-- Objective --
Can you return the entries below word for word, starting at their first line and stopping after the line that contains "Action: click(264, 33)", with both end lines included?

-- Saved data entries --

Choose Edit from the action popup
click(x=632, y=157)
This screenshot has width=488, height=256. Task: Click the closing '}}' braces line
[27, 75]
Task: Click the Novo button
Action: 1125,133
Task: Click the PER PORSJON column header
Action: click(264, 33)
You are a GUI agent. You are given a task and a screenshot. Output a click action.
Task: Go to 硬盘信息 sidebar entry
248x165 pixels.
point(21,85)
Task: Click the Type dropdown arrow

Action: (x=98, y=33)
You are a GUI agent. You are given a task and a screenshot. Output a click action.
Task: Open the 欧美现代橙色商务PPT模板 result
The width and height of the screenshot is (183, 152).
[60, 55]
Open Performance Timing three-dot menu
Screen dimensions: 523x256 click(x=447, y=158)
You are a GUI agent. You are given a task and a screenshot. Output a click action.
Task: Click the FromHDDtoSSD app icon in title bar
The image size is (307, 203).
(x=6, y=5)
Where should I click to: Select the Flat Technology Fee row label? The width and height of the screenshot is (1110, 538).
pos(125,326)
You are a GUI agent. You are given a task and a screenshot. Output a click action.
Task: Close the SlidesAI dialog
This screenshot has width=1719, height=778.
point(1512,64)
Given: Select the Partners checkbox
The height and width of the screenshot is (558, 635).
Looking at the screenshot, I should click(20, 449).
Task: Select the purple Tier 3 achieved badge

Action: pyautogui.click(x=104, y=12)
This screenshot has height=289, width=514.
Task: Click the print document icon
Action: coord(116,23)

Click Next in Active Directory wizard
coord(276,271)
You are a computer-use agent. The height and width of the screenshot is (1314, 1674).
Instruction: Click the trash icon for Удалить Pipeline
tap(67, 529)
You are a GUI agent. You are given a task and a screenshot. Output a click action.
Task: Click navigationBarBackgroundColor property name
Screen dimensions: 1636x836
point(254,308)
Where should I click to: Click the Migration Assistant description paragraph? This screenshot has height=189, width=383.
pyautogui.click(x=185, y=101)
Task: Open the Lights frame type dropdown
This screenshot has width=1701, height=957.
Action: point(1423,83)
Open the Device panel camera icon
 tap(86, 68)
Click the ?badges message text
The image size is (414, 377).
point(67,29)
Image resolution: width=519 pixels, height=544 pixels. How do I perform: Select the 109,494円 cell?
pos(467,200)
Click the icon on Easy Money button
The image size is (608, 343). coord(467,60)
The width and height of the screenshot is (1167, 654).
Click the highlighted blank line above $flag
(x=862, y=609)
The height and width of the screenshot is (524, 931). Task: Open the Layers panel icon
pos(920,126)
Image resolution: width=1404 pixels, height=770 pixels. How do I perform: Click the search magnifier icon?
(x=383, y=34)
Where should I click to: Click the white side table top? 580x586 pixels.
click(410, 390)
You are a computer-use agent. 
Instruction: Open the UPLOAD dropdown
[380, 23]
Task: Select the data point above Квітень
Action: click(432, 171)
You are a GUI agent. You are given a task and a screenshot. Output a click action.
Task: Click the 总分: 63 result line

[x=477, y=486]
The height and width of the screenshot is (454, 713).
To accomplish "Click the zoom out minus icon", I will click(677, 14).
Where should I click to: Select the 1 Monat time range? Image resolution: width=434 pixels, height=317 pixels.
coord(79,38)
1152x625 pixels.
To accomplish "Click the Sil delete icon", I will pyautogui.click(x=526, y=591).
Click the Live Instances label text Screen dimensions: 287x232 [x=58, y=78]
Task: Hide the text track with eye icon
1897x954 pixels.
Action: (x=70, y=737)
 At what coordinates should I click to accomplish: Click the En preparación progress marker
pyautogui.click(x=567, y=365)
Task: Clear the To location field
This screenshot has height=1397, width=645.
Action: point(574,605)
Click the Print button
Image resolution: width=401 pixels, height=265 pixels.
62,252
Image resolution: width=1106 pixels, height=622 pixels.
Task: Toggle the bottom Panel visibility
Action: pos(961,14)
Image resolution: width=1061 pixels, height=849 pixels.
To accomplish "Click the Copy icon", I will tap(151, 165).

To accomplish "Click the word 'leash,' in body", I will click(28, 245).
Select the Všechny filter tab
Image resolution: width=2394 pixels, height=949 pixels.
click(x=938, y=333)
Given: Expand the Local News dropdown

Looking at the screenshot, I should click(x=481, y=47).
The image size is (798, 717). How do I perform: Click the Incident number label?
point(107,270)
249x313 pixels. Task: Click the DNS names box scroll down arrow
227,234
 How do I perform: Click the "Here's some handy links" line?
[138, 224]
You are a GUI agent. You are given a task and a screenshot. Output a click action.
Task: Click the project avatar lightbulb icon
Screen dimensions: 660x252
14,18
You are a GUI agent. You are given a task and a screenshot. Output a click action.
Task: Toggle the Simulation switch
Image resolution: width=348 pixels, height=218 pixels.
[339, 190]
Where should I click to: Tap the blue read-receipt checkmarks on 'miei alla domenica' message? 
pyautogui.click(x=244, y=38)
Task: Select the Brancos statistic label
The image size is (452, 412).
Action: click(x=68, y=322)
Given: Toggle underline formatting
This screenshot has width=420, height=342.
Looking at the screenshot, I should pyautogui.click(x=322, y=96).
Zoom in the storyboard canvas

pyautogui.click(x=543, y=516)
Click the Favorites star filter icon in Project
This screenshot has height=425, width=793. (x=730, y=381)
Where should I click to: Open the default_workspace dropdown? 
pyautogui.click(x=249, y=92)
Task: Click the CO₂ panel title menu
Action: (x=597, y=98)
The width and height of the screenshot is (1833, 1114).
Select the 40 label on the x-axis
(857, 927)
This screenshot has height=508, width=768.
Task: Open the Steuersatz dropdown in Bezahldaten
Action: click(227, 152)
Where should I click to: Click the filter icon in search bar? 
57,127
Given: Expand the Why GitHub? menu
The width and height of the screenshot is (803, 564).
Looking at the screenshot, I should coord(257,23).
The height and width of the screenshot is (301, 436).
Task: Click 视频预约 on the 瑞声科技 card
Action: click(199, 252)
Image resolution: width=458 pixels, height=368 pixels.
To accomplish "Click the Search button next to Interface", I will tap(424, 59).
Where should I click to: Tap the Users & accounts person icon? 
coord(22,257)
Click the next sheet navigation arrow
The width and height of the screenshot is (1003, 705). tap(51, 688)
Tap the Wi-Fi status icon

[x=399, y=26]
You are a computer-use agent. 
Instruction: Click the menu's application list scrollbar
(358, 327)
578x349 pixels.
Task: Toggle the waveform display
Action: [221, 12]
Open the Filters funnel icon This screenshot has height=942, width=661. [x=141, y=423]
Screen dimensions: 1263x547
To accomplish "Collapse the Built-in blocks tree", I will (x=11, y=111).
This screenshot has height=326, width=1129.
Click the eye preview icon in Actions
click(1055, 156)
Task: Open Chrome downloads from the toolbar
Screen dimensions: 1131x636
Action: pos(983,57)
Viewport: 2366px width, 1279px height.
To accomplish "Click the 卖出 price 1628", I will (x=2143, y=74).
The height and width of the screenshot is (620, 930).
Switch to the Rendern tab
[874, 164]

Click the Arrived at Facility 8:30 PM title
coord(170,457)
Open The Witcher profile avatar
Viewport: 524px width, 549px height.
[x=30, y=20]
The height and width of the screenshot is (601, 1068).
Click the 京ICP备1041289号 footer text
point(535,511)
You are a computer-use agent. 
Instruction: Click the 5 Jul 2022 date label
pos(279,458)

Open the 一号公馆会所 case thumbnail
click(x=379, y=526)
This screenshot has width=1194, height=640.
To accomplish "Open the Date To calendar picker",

-- Complete output --
Choose Edit from the action popup
click(x=632, y=157)
This screenshot has width=488, height=256. Task: Click the closing '}}' braces line
[27, 75]
Task: Click the Novo button
Action: 1125,133
Task: Click the PER PORSJON column header
Action: click(264, 33)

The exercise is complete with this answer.